Il consigliere sottolinea inoltre che le statistiche fanno riferimento al 2023 e non tengono conto, a suo dire, delle numerose piantumazioni e dei nuovi interventi sul verde realizzati negli ultimi tre anni. «È quindi evidente – aggiunge – che la fotografia odierna della città sarebbe ancora più significativa».
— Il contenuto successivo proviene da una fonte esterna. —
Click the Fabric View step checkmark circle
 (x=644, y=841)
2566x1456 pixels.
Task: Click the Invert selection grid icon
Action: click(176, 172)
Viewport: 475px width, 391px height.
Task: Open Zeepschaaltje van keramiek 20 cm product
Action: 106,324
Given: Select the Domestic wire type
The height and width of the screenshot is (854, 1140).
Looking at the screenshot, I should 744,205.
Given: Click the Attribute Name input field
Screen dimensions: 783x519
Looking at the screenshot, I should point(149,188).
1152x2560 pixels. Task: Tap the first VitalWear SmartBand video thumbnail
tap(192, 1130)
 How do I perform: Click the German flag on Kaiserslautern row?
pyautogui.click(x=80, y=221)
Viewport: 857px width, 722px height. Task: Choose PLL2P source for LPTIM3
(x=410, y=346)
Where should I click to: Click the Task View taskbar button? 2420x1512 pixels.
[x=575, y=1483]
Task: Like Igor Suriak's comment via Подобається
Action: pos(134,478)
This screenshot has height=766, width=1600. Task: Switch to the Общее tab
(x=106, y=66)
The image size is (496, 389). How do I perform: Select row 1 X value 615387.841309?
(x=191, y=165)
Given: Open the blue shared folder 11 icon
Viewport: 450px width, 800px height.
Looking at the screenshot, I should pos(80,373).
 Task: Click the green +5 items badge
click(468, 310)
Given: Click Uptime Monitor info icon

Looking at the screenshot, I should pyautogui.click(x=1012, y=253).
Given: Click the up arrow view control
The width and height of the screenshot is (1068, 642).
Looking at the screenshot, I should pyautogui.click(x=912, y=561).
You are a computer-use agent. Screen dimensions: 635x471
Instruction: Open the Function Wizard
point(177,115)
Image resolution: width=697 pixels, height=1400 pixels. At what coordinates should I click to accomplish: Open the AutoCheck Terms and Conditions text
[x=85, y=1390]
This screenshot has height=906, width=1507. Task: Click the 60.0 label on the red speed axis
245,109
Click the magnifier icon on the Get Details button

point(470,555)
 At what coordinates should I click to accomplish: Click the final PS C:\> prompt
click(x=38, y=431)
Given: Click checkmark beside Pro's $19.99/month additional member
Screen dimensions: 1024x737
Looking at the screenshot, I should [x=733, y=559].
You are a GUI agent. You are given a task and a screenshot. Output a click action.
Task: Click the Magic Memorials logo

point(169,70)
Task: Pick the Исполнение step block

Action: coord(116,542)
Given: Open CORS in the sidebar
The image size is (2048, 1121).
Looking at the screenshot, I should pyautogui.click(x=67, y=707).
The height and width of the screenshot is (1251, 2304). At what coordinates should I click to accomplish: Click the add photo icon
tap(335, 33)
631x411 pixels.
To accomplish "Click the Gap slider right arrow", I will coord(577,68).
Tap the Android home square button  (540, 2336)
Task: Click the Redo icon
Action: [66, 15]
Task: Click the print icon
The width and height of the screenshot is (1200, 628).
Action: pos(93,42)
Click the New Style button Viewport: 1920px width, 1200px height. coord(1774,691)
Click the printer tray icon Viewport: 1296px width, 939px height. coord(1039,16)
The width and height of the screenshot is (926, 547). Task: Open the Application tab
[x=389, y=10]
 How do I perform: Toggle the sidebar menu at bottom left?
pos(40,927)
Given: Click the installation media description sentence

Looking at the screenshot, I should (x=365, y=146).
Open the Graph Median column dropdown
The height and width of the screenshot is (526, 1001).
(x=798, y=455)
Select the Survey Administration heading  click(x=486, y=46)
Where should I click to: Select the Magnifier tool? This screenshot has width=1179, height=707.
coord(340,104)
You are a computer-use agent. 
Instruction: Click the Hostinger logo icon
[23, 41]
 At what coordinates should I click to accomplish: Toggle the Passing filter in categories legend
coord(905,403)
Vouk richiama poi il dato che collocherebbe Pisa al secondo posto in Toscana per patrimonio arboreo in rapporto agli abitanti. «Solo pochi mesi fa – sostiene – l’opposizione sbeffeggiò e votò contro l’ordine del giorno approvato dalla maggioranza che indicava come obiettivo “Pisa città più verde d’Italia”, liquidandolo come uno slogan. Oggi, però, gli stessi dati Istat collocano Pisa al secondo posto in Toscana. È una classifica che dimostra come quella visione fosse fondata su risultati concreti e non su annunci».
Il consigliere di Pisa al Centro cita anche le considerazioni della professoressa Zari dell’Università di Siena, esperta agronoma, secondo cui le città di origine medievale presentano limiti urbanistici inevitabili nello sviluppo di nuovi spazi verdi rispetto ai centri di più recente espansione.
«Proprio per questo – prosegue Vouk – assume ancora maggiore valore il risultato raggiunto da Pisa, che con una media di 24,26 alberi ogni 100 abitanti si conferma tra le città più virtuose della Toscana. È il segno di un percorso concreto che l’Amministrazione Conti ha portato avanti con continuità, dimostrando che anche in una città storica è possibile investire seriamente nel patrimonio arboreo e nella qualità dell’ambiente urbano».
«Le polemiche lasciano il tempo che trovano – conclude Vouk –. I dati, invece, raccontano una realtà diversa: Pisa continua a crescere e a investire sul verde con una visione di lungo periodo fatta di programmazione, interventi concreti e risultati misurabili».